In [1]:
# %load /Users/facai/Study/book_notes/preconfig.py
%matplotlib inline

import matplotlib.pyplot as plt
import seaborn as sns
sns.set(color_codes=True)
#sns.set(font='SimHei', font_scale=2.5)
#plt.rcParams['axes.grid'] = False

import numpy as np

import pandas as pd
#pd.options.display.max_rows = 20

#import sklearn

#import itertools

#import logging
#logger = logging.getLogger()

#from IPython.display import SVG
from IPython.display import Image


# Chapter 3: Finite Markov Decision Processes ¶

MDP(Markov Decision Processes): actions influence not just immediate rewards, but also subsequential situations.

### 3.1 The Agent-Environment Interface¶

In [3]:
Image('./res/fig3_1.png')

Out[3]:

finite MDP: the sets of states, actions and rewards all have a finite number of elements.
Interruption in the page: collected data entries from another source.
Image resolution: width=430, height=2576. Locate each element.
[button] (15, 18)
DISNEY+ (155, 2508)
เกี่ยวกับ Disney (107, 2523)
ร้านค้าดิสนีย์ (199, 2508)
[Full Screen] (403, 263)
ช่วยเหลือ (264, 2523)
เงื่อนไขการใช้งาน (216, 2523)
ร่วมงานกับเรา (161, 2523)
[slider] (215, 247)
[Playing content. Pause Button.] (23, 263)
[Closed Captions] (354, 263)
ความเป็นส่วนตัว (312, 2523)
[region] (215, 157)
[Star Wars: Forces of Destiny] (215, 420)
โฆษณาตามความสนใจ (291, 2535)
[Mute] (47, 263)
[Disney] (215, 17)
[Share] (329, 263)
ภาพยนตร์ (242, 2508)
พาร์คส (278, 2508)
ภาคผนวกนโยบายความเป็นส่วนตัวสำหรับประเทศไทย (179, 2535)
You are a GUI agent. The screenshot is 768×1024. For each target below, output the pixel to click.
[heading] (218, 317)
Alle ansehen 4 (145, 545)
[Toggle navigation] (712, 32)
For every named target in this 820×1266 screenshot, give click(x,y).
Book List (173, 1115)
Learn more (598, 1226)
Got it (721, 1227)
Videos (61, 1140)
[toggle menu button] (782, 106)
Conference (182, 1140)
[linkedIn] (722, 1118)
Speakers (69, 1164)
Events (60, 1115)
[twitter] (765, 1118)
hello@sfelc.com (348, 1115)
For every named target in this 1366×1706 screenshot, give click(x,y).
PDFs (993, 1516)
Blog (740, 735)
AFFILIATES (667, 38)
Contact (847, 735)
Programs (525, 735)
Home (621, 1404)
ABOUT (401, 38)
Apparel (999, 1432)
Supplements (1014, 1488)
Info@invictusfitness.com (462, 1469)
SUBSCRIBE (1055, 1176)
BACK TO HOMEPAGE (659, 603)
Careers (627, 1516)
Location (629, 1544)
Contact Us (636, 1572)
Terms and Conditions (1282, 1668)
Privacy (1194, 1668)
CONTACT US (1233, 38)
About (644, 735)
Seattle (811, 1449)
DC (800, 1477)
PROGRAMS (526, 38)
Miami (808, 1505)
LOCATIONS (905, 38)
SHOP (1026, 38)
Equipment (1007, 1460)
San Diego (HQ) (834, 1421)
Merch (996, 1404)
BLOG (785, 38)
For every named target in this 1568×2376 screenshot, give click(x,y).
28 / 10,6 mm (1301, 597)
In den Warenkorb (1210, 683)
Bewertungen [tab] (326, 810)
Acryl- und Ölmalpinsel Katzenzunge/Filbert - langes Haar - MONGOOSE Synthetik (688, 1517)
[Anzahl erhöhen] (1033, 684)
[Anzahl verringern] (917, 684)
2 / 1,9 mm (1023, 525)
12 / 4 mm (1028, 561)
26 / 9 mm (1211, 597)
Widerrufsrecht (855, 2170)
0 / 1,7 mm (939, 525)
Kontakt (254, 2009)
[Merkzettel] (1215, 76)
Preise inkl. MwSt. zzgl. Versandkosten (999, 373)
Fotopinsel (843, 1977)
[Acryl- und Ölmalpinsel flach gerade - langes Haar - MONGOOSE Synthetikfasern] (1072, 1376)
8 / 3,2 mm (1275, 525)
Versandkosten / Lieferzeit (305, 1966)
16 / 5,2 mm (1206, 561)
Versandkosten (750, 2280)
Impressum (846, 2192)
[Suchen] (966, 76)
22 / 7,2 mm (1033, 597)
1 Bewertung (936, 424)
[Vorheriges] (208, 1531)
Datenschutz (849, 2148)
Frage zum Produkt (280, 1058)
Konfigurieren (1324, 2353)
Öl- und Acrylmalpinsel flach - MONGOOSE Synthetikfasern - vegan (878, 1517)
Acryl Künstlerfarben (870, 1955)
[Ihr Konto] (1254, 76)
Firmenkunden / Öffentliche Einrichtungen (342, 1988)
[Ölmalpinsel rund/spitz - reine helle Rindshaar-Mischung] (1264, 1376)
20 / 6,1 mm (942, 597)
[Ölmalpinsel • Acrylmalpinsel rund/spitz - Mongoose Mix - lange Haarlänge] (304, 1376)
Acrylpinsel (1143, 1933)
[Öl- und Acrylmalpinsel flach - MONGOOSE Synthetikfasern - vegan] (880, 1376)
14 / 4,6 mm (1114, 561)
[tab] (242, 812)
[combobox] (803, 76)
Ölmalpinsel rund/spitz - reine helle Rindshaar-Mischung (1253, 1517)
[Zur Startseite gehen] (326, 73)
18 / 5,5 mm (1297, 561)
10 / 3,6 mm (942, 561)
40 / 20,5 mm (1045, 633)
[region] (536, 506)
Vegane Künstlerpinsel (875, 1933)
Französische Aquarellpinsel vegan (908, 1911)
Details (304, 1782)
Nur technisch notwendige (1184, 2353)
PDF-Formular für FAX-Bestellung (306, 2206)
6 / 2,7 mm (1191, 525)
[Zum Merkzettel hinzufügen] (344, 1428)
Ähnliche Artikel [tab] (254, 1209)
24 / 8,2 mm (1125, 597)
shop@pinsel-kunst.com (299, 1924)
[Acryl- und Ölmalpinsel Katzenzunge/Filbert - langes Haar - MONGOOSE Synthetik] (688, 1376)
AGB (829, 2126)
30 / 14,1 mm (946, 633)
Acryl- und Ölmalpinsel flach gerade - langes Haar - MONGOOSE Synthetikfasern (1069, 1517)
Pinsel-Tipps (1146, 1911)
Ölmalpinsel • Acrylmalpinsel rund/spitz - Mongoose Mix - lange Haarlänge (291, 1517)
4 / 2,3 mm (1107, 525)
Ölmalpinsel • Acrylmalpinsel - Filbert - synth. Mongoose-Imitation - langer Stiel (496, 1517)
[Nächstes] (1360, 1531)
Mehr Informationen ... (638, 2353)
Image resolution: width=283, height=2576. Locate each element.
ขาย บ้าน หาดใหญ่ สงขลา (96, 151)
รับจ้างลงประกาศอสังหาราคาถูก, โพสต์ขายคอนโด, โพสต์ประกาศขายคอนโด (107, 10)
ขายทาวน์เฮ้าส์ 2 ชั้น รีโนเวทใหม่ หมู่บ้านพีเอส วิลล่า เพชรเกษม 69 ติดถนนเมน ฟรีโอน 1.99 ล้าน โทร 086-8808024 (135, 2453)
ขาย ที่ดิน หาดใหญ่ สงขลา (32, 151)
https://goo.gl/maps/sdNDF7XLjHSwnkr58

\begin{align} & p(s', r \mid s, a) \doteq \operatorname{Pr} \{ S_t = s', R_t = r \mid S_{t-1} = s, A_{t-1} = a \} \\ & \displaystyle \sum_{s' \in \mathcal{S}} \sum_{r \in \mathcal{R}} p(s', r \mid s, a) = 1 \quad \text{, for all $s \in \mathcal{S}$, $a \in \mathcal{A}(s)$} \end{align}
• state-transition probabilities:
\begin{align*} p(s' \mid s, a) & \doteq \operatorname{Pr} \{ S_t = s' \mid S_{t-1} = s, A_{t-1} = a \} \\ & = \sum_{r \in \mathcal{R}} p(s', r \mid s, a) \end{align*}
• expected rewards for state-action paris:
\begin{align*} r(s, a) & \doteq \mathbb{E} \left [ R_t \mid S_{t-1} = s, A_{t-1} = a \right ] \\ & = \sum_{r \in \mathcal{R}} \left ( r \sum_{s' \in \mathcal{S}} p(s', r \mid s, a) \right ) \end{align*}
• expected rewards for state-action-next-state triples:
\begin{align*} r(s, a, s') & \doteq \mathbb{E} \left [ R_t \mid S_{t-1} = s, A_{t-1} = a, S_t = s' \right ] \\ & = \sum_{r \in \mathcal{R}} r \frac{p(s', r \mid s, a)}{p(s' \mid s, a)} \end{align*}

agent-environment boundary represents the limit of the agent's absolute control, not of its knowledge.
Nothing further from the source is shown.